The bare facts of that attack were that 221 defenders were killed, 130 were wounded, and the remainder were captured. An uncounted number of civilians who had taken refuge in the fort were also killed. The high military casualty rate stunned the North, and rumors spread that Forrest had ordered a "Black Flag" or "no quarter," which led to the massacre of many of the African-American defenders. His troops pursued men into the woods and continued to fire on the fleeing defenders, killing many as they sought to escape. Later, Forrest's supporters and friendly biographers collected evidence from both Confederate and Union veterans of the battle to offset the conviction that he was personally responsible….

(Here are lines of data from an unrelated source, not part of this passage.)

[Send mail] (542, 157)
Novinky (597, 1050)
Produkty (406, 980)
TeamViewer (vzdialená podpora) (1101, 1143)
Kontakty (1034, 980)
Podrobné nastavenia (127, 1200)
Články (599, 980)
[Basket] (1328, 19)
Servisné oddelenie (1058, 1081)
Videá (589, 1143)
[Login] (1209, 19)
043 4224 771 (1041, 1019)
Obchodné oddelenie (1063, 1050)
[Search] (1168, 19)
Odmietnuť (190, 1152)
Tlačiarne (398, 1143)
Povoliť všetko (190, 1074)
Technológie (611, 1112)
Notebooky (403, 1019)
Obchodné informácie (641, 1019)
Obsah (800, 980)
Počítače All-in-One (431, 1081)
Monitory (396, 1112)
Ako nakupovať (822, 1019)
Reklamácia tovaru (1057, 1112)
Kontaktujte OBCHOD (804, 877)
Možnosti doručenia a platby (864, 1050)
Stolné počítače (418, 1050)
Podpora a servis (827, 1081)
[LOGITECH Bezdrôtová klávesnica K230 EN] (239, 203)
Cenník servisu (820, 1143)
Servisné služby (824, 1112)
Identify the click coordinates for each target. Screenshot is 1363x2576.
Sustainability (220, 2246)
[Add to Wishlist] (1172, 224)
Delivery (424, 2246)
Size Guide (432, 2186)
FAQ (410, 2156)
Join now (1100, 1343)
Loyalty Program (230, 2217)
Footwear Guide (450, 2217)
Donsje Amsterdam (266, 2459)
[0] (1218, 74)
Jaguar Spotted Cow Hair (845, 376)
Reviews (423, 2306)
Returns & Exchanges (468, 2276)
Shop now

The congressional committee investigating the battle concluded that Forrest had taken advantage of a truce to reposition his forces and that he had allowed his troops to commit the slaughter. The committee heard testimony that some wounded Union troops were intentionally burned in their barracks, while other wounded were buried alive. Since Forrest was a slave trader before the war, his battle tactics were unconventional, rapid, and ruthless, and he had a personal reputation for certainty of purpose and strict discipline against any of his men charged with cowardice or violation of orders, he became a convenient symbol of the violence and sometimes explicit racism of the rebellion.